SCOTTSDALE, Ariz. -- With the collegiate landscape in the midst of sweeping changes and uncertainties, Ohio State athletic director Gene Smith on Tuesday proposed the 10 FBS conferences operate under the umbrella of the College Football Playoff with their own rules and structure while the NCAA continues to host championships for basketball and Olympic sports.
Smith, who said he was "just throwing ideas out" in a brief interview with ESPN at the Big Ten spring meetings, said the schools that offer 85 scholarships "need different rules." He said they could create minimum standards for membership.
"We [can] create our own rules, create our own governance structure, have our own enforcement, we have our own requirements, whatever that might be," Smith said. " ... That might be in the medical space, for example, if a student-athlete is injured and hurt in his or her senior year.
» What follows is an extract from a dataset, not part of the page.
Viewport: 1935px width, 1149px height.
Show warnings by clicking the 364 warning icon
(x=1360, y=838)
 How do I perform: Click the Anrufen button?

You take care of them when they're done until they're healed. And we have the funding in place to do that. You don't touch anything else with the NCAA. You keep the academic requirements in place. The reality is, those schools who offer 85 scholarships in football have made a different commitment and that needs to be addressed."
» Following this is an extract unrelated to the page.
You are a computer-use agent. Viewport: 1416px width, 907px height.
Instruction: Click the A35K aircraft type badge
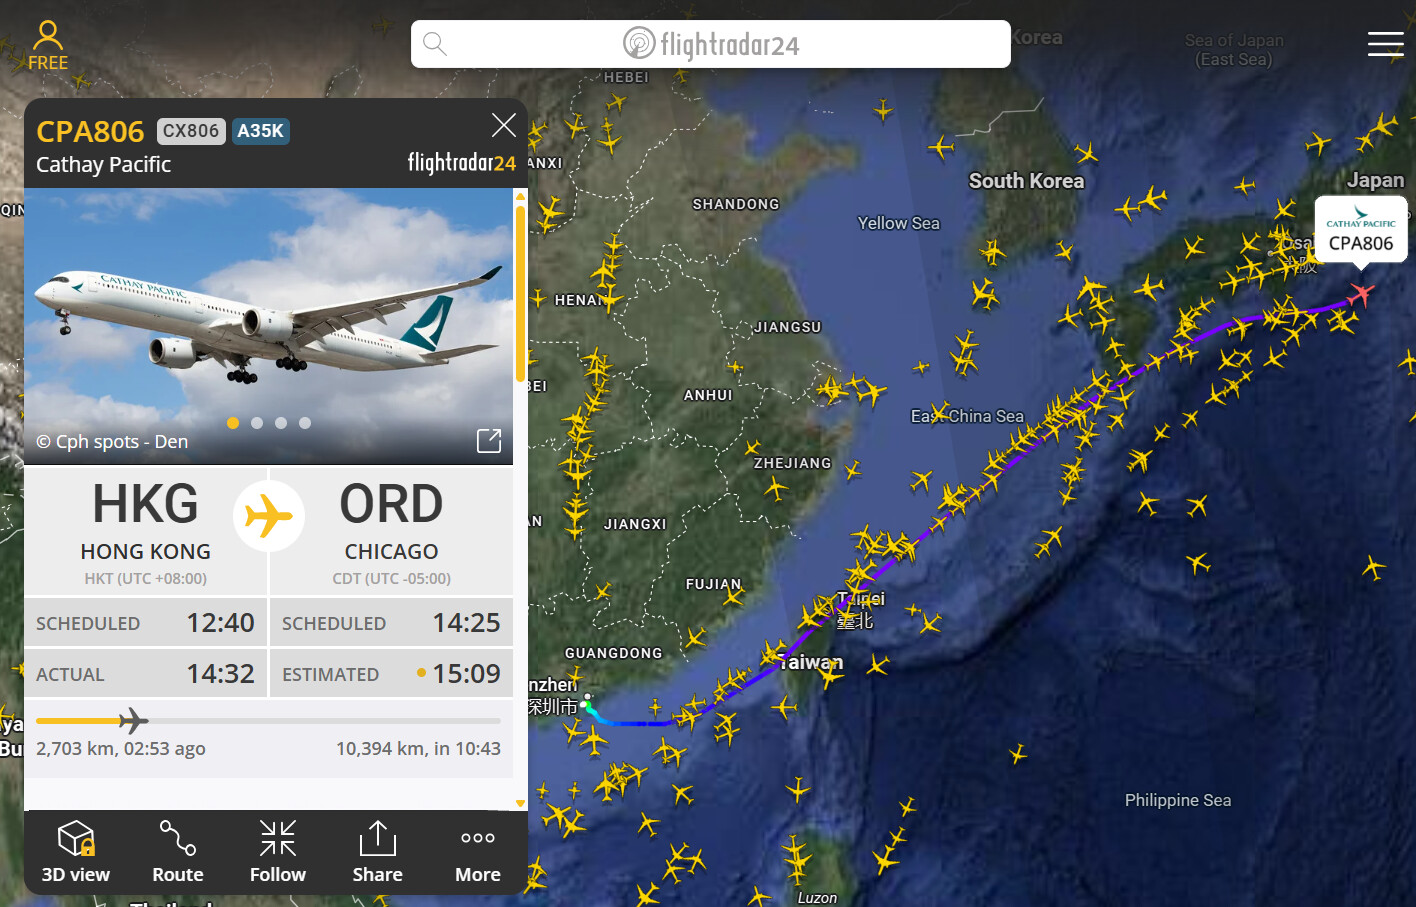261,131
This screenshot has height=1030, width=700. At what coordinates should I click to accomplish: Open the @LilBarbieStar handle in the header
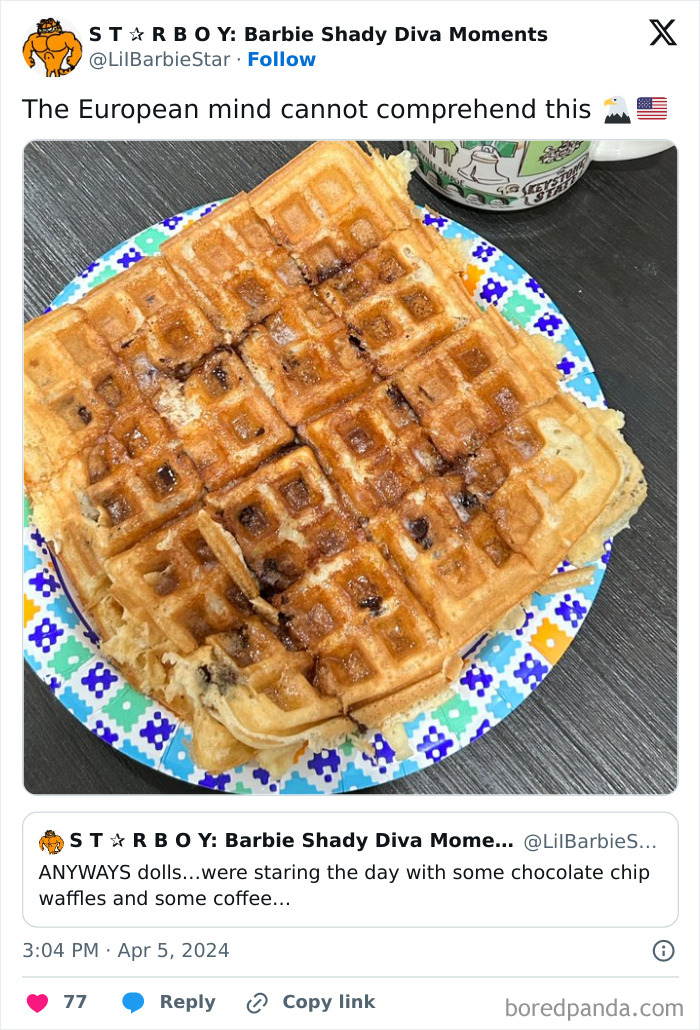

Smith said he's shared the idea with some of his peers and has received mixed reviews. His suggestion comes at a time when the NCAA and Big 12 are both searching for new leaders, the NCAA is restructuring its entire governance and weighty issues like name, image and likeness and the transfer portal have dominated discussions here.
Smith said the FCS championship for college football should remain untouched, but the FBS could follow the same model. He pointed out that as the FBS commissioners continue to consider an expanded playoff beyond the 2025 season, they're only talking about those 10 leagues and Notre Dame.
"The CFP model needs to be looked at differently," Smith said. "As we consider expansion, we ought to consider the structure. The reality is we need to begin to control our own space. We've got to make sure we're careful with antitrust, but at the end of the day, we need different rules."
Colorado athletic director Rick George said he's been saying for years that college football needs somebody to oversee the sport in the same way college basketball is run with Dan Gavitt, who is the senior vice president of basketball at the NCAA.
"College football needs the same thing," he said.